Le sport, une affaire d'Etat
Mais la plus grande particularité de l'URSS est bien d'avoir fait du sport une affaire d’État, comme le décrit James Riordan dans son ouvrage Sports, politics, and communism, en 1991 : « C'est le système global de l'URSS qui produit les résultats (contrairement au système occidental) : une détermination à appliquer la théorie à la pratique ; un système qui planifie son programme de recherche sportif sur le long terme ; et un mécanisme qui tente d'organiser le meilleur moyen d'atteindre ses objectifs ».

Même son de cloche chez Sylvain Dufraisse : « L'originalité du sport soviétique est fondée sur l'investissement précoce de l'Etat dans la production d'une élite sportive. Dès le milieu des années 1930 commencent à se mettre en œuvre des filières de formation des champions et des dispositifs d'aide à la performance. La planification et la centralisation ont eu des effets plus positifs que dans le domaine de l'économie... Dès le lendemain des JO d'Helsinki, des objectifs sont déterminés et des cycles de préparation sont organisés », développe-t-il.

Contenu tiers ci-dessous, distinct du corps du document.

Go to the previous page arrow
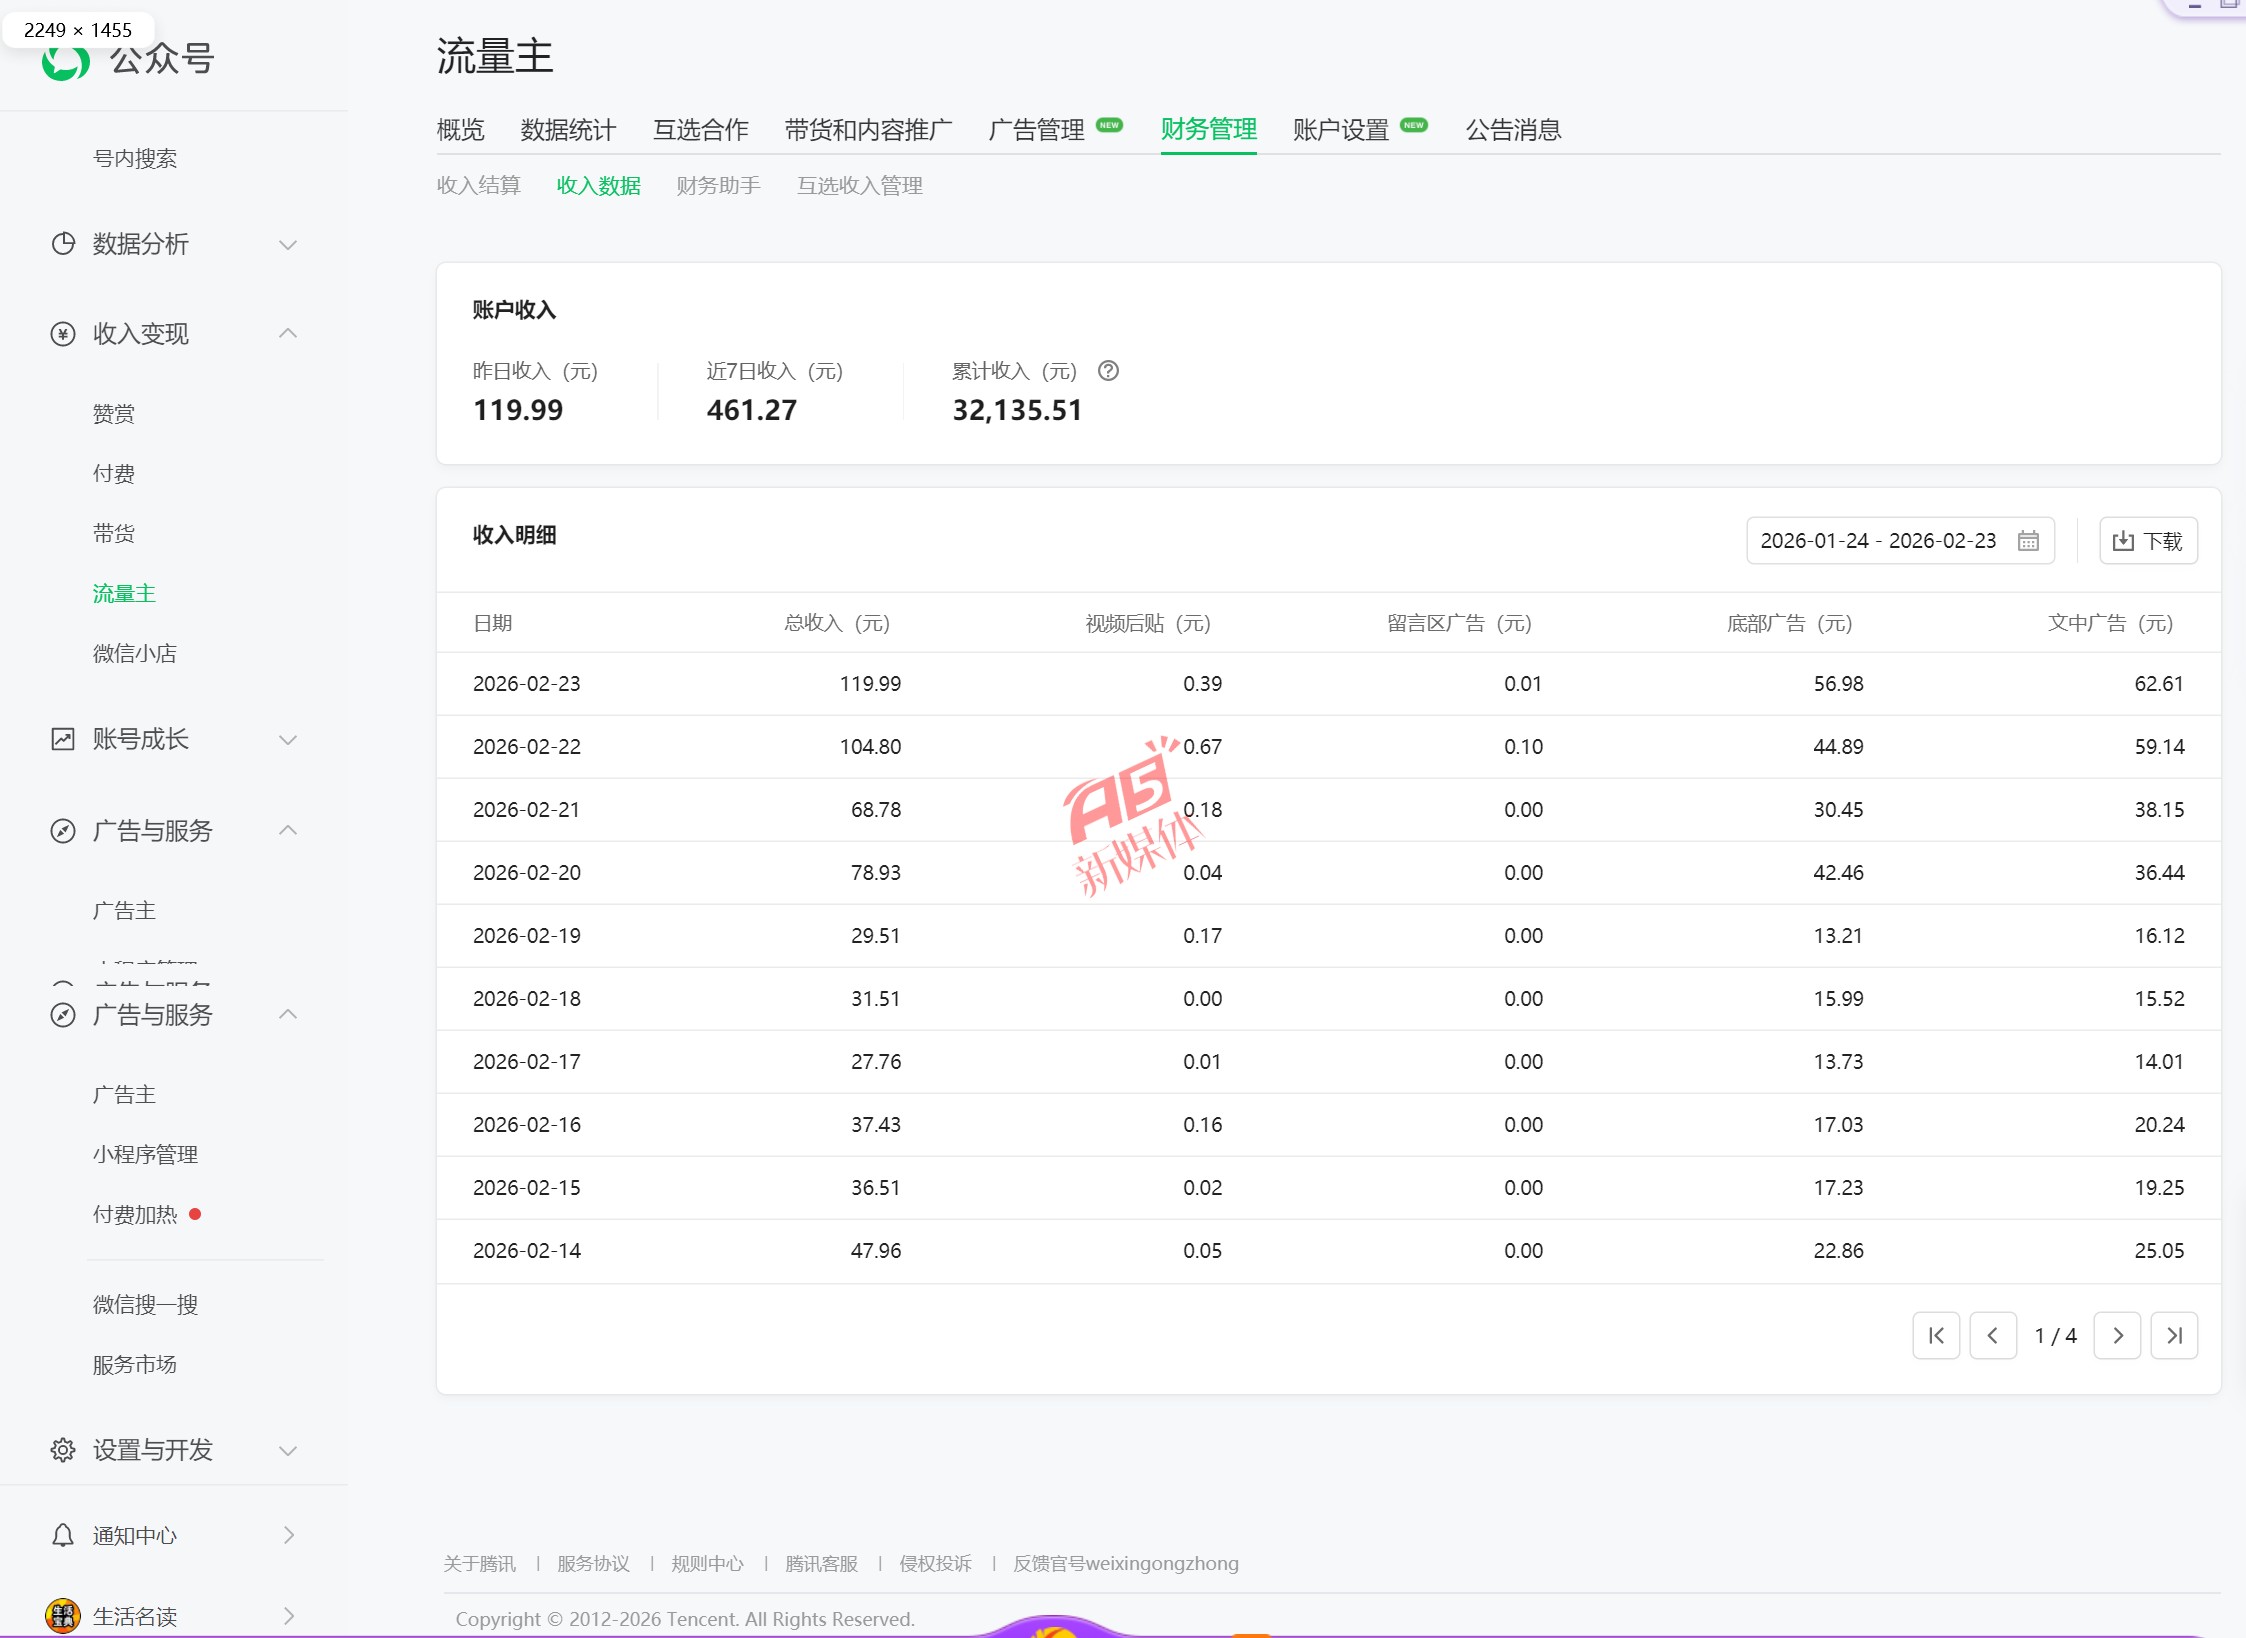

Parade sportive annuelle (1953) © Emmanuil Evzerikhin

Aujourd'hui, presque trente ans après la fin de l'URSS et à la veille de la première coupe du monde de football tenue dans un ex-pays soviétique, en l’occurrence la Russie, le sport n'a jamais été aussi présent dans nos sociétés ; sur les chaînes de télévision, de radio, sur Internet, et à longueur de journées. Le sport représente aujourd’hui un soft-power incontournable pour tout État souhaitant investir la sphère médiatique et voulant exister sur la carte et dans les représentations populaires.

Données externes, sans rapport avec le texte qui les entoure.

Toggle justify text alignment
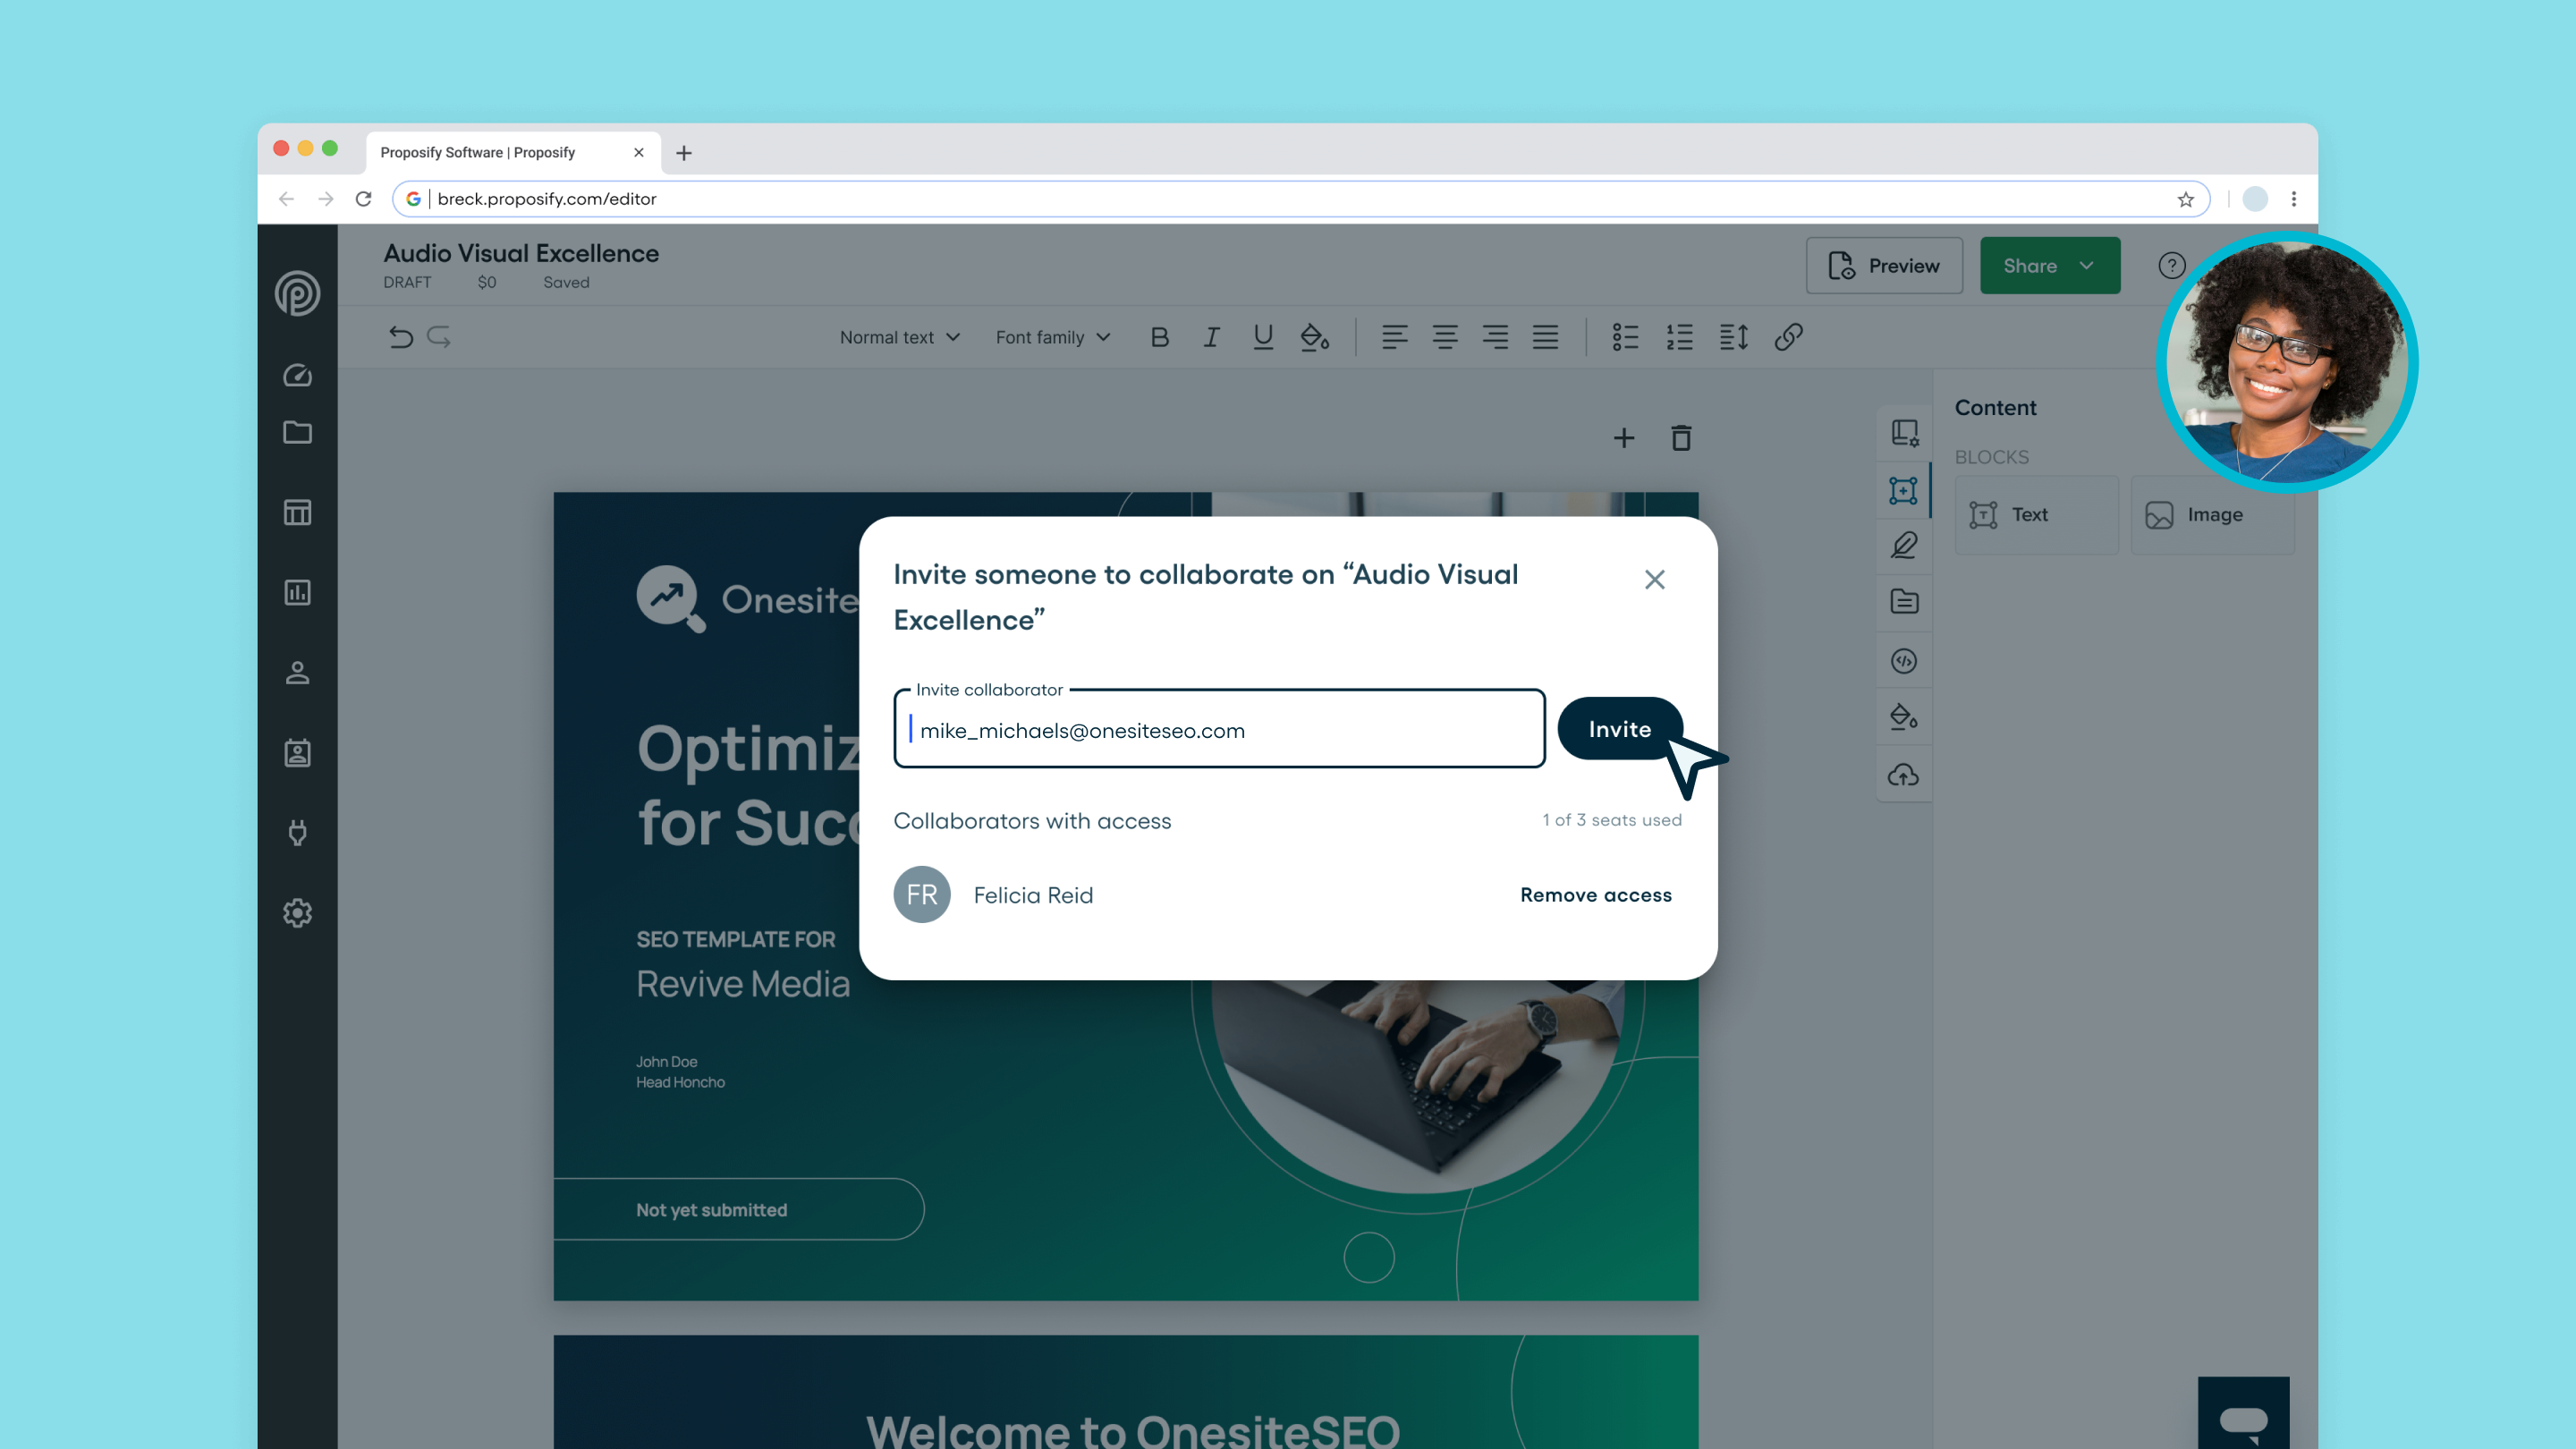This screenshot has width=2576, height=1449. [1545, 337]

Le système sportif soviétique a offert aux pays occidentaux un apport scientifique considérable. Et par son usage des corps des athlètes, il a également révélé l'importance suggérée de la « puissance de l'imaginaire »  au sein de la symphonie du concert des nations. La place décisive accordée au sport par l'Union soviétique est en elle-même une révolution, une révolution en avance sur son temps. De nos jours, les nations du monde entier ne peuvent plus se passer du sport, elles en sont dépendantes. L'URSS l'avait déjà compris.